== Segment start ==

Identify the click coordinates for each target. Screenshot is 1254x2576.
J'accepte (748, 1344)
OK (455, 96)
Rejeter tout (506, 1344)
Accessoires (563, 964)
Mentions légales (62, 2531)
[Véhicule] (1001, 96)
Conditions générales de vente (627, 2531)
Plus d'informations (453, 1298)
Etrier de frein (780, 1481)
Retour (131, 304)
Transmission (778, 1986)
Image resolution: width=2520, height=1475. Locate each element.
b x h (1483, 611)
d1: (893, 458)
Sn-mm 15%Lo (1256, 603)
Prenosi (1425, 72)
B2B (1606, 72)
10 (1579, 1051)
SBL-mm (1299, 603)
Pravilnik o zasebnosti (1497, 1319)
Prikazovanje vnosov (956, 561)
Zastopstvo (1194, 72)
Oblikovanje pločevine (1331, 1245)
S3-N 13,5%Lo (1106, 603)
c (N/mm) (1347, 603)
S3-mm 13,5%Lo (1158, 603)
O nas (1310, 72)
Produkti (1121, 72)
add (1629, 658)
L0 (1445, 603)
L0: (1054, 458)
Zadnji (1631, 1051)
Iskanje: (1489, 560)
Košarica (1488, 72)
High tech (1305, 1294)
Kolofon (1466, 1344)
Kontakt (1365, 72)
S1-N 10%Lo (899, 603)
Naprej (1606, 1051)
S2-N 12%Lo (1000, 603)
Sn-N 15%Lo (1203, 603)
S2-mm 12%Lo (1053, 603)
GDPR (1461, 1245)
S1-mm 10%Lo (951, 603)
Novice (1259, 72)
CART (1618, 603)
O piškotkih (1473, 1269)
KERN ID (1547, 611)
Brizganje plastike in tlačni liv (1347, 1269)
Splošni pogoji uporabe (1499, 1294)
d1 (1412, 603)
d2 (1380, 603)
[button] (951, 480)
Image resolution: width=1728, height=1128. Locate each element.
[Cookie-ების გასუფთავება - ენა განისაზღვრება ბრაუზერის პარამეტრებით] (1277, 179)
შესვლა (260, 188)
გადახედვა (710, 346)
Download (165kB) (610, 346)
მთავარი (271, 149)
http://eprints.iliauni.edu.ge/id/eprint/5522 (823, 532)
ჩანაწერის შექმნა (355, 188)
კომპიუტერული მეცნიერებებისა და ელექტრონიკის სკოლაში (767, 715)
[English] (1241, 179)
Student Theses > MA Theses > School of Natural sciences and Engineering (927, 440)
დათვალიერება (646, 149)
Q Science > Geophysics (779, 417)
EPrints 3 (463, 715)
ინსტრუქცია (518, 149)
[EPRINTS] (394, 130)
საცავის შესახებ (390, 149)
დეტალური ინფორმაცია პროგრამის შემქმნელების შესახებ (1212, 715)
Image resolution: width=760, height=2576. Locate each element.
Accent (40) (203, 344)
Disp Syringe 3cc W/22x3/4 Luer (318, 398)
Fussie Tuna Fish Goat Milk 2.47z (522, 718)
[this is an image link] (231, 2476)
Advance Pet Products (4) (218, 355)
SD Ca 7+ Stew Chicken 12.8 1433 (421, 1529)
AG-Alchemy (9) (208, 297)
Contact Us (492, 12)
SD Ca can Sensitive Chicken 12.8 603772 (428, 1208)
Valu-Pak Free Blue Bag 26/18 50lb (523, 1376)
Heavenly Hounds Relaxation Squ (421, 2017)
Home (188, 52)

== Segment end ==

▶ _Goal of the exercise_
Give back exactly the lines from the beginning of the records through the line containing "Accent (40) (203, 344)", and only those.

▶ _Exercise output_
Identify the click coordinates for each target. Screenshot is 1254x2576.
J'accepte (748, 1344)
OK (455, 96)
Rejeter tout (506, 1344)
Accessoires (563, 964)
Mentions légales (62, 2531)
[Véhicule] (1001, 96)
Conditions générales de vente (627, 2531)
Plus d'informations (453, 1298)
Etrier de frein (780, 1481)
Retour (131, 304)
Transmission (778, 1986)
Image resolution: width=2520, height=1475. Locate each element.
b x h (1483, 611)
d1: (893, 458)
Sn-mm 15%Lo (1256, 603)
Prenosi (1425, 72)
B2B (1606, 72)
10 (1579, 1051)
SBL-mm (1299, 603)
Pravilnik o zasebnosti (1497, 1319)
Prikazovanje vnosov (956, 561)
Zastopstvo (1194, 72)
Oblikovanje pločevine (1331, 1245)
S3-N 13,5%Lo (1106, 603)
c (N/mm) (1347, 603)
S3-mm 13,5%Lo (1158, 603)
O nas (1310, 72)
Produkti (1121, 72)
add (1629, 658)
L0 (1445, 603)
L0: (1054, 458)
Zadnji (1631, 1051)
Iskanje: (1489, 560)
Košarica (1488, 72)
High tech (1305, 1294)
Kolofon (1466, 1344)
Kontakt (1365, 72)
S1-N 10%Lo (899, 603)
Naprej (1606, 1051)
S2-N 12%Lo (1000, 603)
Sn-N 15%Lo (1203, 603)
S2-mm 12%Lo (1053, 603)
GDPR (1461, 1245)
S1-mm 10%Lo (951, 603)
Novice (1259, 72)
CART (1618, 603)
O piškotkih (1473, 1269)
KERN ID (1547, 611)
Brizganje plastike in tlačni liv (1347, 1269)
Splošni pogoji uporabe (1499, 1294)
d1 (1412, 603)
d2 (1380, 603)
[button] (951, 480)
Image resolution: width=1728, height=1128. Locate each element.
[Cookie-ების გასუფთავება - ენა განისაზღვრება ბრაუზერის პარამეტრებით] (1277, 179)
შესვლა (260, 188)
გადახედვა (710, 346)
Download (165kB) (610, 346)
მთავარი (271, 149)
http://eprints.iliauni.edu.ge/id/eprint/5522 (823, 532)
ჩანაწერის შექმნა (355, 188)
კომპიუტერული მეცნიერებებისა და ელექტრონიკის სკოლაში (767, 715)
[English] (1241, 179)
Student Theses > MA Theses > School of Natural sciences and Engineering (927, 440)
დათვალიერება (646, 149)
Q Science > Geophysics (779, 417)
EPrints 3 (463, 715)
ინსტრუქცია (518, 149)
[EPRINTS] (394, 130)
საცავის შესახებ (390, 149)
დეტალური ინფორმაცია პროგრამის შემქმნელების შესახებ (1212, 715)
Image resolution: width=760, height=2576. Locate each element.
Accent (40) (203, 344)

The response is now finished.